# Lump....



## r_neupert (Jun 22, 2009)

Just found a squidgy lump on Indy... sure there's one word which would summarise it's location, but it's on her chest - inbetween her neck and the top of her legs.

It moves, doesn't seem painful, ball like, but doesn't feel like it's a floating lump, feels like it's attached somewhere...

She was spayed last week... not sure if that is relevant. I am of course going to phone the vets tomorrow, but wondering whether anyone can hazard a guess at what this could possibly be, so i can prepare for the worst/see a light at the end of the tunnel.


----------



## Nonnie (Apr 15, 2009)

Is it on on her sternum? The is something called the xiphoid process, which is the front of the ribcage. Could it be this that you are feeling?

Some dogs are prone to fatty lumps, but i think yours is a little too young for that.

Oops. It's the manubrium, not the xiphoid process. I was back to front.

Cheers Gesic


----------



## r_neupert (Jun 22, 2009)

It's not on her undercarriage... literally sits just underneath her collar...


----------



## Nonnie (Apr 15, 2009)

r_neupert said:


> It's not on her undercarriage... literally sits just underneath her collar...


Yes thats where it is. Not underneath. Right on the front of the chest.










If you look at this pic, its called the pro sternum.


----------



## r_neupert (Jun 22, 2009)

It's slightly located to the right of the centre, and doesn't appear to be a matching one on the other


----------



## r_neupert (Jun 22, 2009)

Yep there... thanks, knew there would be a single word to explain it!!


----------



## Nonnie (Apr 15, 2009)

r_neupert said:


> Yep there... thanks, knew there would be a single word to explain it!!
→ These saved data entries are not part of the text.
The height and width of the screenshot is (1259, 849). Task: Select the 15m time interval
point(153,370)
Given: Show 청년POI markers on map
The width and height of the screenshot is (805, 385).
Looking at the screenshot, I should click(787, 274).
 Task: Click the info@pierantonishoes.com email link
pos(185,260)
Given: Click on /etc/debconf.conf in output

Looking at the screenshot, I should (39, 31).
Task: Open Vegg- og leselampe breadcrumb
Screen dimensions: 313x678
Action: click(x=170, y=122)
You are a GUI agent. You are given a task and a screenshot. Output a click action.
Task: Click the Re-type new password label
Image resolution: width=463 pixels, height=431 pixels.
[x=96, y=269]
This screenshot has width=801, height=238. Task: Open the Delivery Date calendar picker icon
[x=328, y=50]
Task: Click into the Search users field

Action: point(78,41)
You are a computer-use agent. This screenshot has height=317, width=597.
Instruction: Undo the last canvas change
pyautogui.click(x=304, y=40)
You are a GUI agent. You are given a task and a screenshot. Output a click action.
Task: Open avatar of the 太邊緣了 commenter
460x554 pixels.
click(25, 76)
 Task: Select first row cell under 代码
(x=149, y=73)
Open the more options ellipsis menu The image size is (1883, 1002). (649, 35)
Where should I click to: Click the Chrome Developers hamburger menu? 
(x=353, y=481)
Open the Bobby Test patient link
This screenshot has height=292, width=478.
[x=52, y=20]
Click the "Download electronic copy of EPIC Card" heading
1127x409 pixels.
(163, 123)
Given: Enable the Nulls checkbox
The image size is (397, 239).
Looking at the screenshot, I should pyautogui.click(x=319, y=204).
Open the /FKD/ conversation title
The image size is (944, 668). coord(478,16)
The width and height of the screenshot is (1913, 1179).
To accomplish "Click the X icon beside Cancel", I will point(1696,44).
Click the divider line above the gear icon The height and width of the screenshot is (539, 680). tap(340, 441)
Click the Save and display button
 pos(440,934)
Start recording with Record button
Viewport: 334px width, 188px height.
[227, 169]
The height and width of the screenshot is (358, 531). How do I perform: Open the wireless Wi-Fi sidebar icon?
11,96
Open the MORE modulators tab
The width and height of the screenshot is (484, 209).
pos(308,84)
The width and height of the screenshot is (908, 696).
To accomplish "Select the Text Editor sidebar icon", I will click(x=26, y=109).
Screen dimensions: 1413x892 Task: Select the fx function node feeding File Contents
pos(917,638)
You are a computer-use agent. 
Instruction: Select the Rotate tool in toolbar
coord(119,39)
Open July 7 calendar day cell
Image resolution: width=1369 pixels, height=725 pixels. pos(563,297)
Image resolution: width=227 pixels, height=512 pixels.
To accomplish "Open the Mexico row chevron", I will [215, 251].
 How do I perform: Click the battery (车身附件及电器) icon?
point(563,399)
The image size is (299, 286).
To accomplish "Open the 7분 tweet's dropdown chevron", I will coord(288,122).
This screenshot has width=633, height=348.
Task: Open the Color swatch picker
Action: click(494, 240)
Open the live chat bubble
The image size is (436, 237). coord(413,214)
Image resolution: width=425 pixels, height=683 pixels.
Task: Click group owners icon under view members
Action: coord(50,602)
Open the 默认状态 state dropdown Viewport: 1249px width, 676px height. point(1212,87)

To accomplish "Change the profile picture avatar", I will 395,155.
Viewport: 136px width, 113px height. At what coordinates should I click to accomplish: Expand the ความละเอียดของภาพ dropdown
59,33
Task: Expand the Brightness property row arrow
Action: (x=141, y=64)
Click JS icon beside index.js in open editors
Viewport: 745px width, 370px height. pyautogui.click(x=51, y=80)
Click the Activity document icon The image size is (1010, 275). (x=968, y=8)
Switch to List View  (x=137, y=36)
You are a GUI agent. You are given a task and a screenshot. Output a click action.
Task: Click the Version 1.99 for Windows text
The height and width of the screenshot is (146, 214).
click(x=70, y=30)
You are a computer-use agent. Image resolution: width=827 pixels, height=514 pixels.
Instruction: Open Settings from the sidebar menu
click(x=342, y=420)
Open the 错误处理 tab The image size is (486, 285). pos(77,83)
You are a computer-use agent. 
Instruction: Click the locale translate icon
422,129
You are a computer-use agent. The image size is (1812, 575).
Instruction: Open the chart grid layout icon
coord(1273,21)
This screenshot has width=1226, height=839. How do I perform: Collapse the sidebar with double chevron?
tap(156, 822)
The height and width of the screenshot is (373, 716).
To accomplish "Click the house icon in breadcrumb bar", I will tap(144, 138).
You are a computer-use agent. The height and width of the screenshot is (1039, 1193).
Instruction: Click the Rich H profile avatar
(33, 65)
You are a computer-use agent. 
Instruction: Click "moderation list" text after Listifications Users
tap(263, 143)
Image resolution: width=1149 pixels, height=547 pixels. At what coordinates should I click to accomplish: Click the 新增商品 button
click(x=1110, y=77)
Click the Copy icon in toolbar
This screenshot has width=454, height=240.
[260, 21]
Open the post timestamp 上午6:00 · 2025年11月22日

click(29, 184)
I cant say 100% if thats what it is. Buts its a possibility.


----------



## r_neupert (Jun 22, 2009)

Had a quick google - the only thing i'd say is that it seems like a mass rather than a bone... not sure if the cartilidge feels quite like that? Feels like a smooshy ball


----------



## jenniferx (Jan 23, 2009)

One of my dogs has a lump just as you describe. Also on his chest, squishy, oval shaped. He is a good deal older than your dog though. They did an aspiration and it was a lipoma which wasn't anything to worry about.

Hope the vets goes well and there is nothing to be concerned about.


----------



## Guest (Jul 16, 2009)

Nonnie, isn't there a gland there?
I'm sure that my very first dog had something like this and the vet said it was a swollen gland.
It was so long ago I can't remember that well, I just know it wasn't anything to worry about


----------



## Matrix/Logan (May 7, 2009)

Hi ya, just to say what you are describing sounds to me like it could be an injection site maybe?? When dogs are spayed they are usually injected with antibiotics and this can cause a swelling around the neck where it is given. They usually take a couple of weeks to go away completely!


----------



## r_neupert (Jun 22, 2009)

She has a shaved paw where i guess there was a drip in - would they stick her somewhere else then? Just to add it's a rather sizeable lump, probably 2 inches in diameter. My OH just told me he noticed that 2 days ago..... MEN!!!

Ok currently googling:
Hernias
Xiphoid
Glands
Infected injections sites!!


----------



## r_neupert (Jun 22, 2009)

Matrix/Logan said:


> Hi ya, just to say what you are describing sounds to me like it could be an injection site maybe?? When dogs are spayed they are usually injected with antibiotics and this can cause a swelling around the neck where it is given. They usually take a couple of weeks to go away completely!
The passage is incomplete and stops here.